One night soon after this, there took place a long brewing, long rumbling and at last breaking, futile, disgracefully loud, but unavoidable scene. She had just returned from the sanatorium and was hungrily eating hot buckwheat cereal and relating that Luzhin was better. Her parents exchanged looks and then it began.

“I hope,” said her mother resonantly, “that you have renounced your crazy intention.” “More please,” she asked, holding out her plate. “Out of a certain feeling of delicacy,” continued her mother, and here her father quickly took up the torch. “Yes,” he said, “out of delicacy your mother has said nothing to you these past days—until your friend’s situation cleared up. But now you must listen to us. You yourself know that our main desire, and care, and aim, and in general … desire is for you to be all right, for you to be happy, et cetera. But for this …” “In my time parents would simply have forbidden it,” put in her mother, “that’s all.” “No, no, what’s forbidding got to do with this? You listen to me, my pet.
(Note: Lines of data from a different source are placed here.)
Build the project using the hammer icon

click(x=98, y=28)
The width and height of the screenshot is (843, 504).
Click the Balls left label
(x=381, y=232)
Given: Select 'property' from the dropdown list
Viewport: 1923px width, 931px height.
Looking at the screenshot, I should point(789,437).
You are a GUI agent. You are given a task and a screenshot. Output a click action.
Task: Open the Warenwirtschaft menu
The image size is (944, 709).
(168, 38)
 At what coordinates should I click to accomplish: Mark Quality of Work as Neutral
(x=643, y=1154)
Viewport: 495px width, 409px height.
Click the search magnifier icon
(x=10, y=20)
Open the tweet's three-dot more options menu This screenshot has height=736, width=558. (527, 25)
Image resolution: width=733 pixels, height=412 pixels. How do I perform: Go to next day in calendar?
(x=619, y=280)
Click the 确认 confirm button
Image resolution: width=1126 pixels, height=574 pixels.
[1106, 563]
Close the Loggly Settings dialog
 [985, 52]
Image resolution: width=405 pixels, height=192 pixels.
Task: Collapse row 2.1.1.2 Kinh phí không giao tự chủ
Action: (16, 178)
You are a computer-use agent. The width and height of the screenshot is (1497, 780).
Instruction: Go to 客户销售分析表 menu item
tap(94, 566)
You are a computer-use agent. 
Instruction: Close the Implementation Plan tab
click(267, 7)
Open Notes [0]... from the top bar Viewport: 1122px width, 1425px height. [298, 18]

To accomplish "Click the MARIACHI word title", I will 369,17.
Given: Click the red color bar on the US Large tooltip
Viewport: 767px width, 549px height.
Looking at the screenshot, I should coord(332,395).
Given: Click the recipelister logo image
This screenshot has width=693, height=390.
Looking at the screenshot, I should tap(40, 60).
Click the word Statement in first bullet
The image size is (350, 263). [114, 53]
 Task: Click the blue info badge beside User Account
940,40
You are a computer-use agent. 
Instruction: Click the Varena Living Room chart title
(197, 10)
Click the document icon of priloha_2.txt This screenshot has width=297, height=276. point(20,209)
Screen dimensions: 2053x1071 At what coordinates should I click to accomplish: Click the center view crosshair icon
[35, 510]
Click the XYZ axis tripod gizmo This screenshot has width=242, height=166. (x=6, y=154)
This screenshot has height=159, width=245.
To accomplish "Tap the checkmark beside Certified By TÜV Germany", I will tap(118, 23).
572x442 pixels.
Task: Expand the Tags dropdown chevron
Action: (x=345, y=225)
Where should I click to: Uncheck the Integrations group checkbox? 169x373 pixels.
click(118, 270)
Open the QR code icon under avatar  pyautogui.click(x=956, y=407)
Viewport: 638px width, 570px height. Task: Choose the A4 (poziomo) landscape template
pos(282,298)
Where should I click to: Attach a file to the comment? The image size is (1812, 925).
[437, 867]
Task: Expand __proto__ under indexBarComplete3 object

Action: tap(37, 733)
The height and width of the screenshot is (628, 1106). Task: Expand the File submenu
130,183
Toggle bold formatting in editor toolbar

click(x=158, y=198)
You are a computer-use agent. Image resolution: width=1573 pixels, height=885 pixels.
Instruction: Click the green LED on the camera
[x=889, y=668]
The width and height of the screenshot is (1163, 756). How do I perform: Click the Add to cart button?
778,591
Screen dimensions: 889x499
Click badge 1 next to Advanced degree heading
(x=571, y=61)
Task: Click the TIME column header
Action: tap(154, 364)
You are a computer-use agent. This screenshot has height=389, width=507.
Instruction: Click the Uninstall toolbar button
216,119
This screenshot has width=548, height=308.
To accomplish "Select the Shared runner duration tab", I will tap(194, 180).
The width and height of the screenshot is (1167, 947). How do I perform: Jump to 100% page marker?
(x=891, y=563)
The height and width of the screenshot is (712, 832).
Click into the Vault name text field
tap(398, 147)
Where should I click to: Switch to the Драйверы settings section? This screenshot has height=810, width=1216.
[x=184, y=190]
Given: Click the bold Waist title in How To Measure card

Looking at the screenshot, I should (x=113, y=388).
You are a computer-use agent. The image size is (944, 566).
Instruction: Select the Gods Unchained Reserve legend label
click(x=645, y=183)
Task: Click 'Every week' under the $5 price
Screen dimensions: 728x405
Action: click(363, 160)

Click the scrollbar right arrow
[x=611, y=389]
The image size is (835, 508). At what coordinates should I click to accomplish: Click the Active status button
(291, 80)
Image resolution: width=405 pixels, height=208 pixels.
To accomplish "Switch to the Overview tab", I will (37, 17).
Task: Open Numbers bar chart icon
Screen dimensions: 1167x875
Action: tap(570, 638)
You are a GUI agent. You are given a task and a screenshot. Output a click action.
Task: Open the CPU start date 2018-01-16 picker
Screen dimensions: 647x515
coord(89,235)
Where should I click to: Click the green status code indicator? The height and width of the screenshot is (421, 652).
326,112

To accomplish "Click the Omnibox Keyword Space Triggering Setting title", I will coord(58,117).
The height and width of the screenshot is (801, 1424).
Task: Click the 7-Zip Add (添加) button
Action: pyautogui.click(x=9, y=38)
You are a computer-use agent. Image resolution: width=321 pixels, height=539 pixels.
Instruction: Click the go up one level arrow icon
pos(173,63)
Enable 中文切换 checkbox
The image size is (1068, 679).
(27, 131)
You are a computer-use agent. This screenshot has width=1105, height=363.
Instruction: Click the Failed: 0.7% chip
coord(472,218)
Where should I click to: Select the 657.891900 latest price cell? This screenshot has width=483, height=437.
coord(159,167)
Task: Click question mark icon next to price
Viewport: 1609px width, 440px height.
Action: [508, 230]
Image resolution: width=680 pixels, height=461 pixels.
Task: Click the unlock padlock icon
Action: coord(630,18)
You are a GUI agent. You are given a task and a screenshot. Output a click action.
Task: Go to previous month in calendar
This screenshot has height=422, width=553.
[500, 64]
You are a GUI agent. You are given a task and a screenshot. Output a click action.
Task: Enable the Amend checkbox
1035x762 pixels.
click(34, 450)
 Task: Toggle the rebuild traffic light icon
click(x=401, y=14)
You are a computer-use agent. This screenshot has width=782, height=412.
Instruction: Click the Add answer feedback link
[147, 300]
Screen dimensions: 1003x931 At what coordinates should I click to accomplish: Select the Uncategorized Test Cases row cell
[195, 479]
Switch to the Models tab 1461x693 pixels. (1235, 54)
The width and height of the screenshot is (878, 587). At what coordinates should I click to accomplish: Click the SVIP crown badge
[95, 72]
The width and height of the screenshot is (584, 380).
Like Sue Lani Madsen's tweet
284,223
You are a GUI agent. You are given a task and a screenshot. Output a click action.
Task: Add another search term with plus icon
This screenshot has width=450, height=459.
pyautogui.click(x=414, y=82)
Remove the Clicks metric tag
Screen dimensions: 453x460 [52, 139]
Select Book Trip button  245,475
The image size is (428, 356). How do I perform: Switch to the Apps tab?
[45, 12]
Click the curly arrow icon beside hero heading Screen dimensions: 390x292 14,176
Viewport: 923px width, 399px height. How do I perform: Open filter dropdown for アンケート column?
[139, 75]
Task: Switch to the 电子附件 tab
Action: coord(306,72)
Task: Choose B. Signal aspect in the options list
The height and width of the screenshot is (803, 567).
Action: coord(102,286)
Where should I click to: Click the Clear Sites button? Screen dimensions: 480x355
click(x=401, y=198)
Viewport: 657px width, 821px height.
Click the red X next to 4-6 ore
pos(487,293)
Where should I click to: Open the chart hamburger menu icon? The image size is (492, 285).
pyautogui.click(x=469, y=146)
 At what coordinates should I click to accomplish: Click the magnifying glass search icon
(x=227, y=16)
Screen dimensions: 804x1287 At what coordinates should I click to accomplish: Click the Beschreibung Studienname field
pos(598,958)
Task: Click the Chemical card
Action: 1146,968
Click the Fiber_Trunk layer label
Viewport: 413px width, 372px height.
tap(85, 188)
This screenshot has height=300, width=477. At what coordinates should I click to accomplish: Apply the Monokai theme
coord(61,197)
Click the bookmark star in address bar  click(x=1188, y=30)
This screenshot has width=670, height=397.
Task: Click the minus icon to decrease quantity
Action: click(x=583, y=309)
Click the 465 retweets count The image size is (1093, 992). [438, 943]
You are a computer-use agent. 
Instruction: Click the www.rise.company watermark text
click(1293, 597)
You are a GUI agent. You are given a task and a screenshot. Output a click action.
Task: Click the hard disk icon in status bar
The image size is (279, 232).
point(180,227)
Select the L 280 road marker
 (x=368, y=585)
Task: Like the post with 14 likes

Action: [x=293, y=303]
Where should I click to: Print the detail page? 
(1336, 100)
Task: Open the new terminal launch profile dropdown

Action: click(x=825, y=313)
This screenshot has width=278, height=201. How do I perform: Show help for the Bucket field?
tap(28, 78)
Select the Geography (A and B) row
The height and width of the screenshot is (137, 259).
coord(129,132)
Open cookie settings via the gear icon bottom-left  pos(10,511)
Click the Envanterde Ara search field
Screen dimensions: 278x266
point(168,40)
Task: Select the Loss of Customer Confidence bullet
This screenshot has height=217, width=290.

You’re not eighteen years old, but twenty-five, and I can see nothing whatsoever enticing or
poetic in all that has happened.” “She just likes to annoy us,” interrupted her mother again. “It’s just one continuous nightmare.…” “What exactly are you talking about?” asked the daughter finally and smiled from beneath lowered brows, resting her elbows softly on the table and looking from her father to her mother. “About the fact that it’s time you ceased to be silly,” cried her mother. “About the fact that marriage to a penniless crackpot is nonsense.” “Ach,” uttered the daughter, and stretching her arm out on the table she put her head upon it. “Here’s what,” her father began again. “We suggest you go to the Italian lakes. Go with Mamma to the Italian lakes. You can’t imagine what heavenly spots there are there. I remember the first time I saw Isola Bella …” Her shoulders began to twitch from half-suppressed laughter; then she lifted her head and continued to laugh softly, keeping her eyes closed. “What is it you want?” asked her mother and banged on the table. “First,” she replied, “that you stop shouting. Second, that Luzhin gets completely well.” “Isola Bella means Beautiful Island,” continued her father hastily, trying with a meaningful grimace to intimate to his wife that he alone would manage it. “You can’t imagine … An azure sky, and the heat, and magnolias, and the superb hotels at Stresa—and of course tennis, dancing … And I particularly remember—what do you call them—those insects that light up …” “Well and what then?” asked the mother with rapacious curiosity. “What then, when your friend—if he doesn’t die …” “That depends on him,” said the daughter, trying to speak calmly. “I can’t abandon him. And I won’t. Period.” “You’ll be in the madhouse with him—that’s where you’ll be, my girl!” “Mad or
not …” began the daughter with a trembling smile. “Doesn’t Italy tempt you?” cried her father. “The girl is crazy. You won’t marry this chess moron!” “Moron yourself. If I want to I’ll marry him. You’re a narrow-minded, and wicked woman …” “Now, now, now, that’s enough, that’s enough,” mumbled her father. “I won’t let him set foot in here again,” panted her mother; “that’s final.” The daughter began to cry soundlessly and left the dining room, banging into a corner of the sideboard as she passed and letting out a plaintive “damn it!” The offended sideboard went on vibrating for a long time.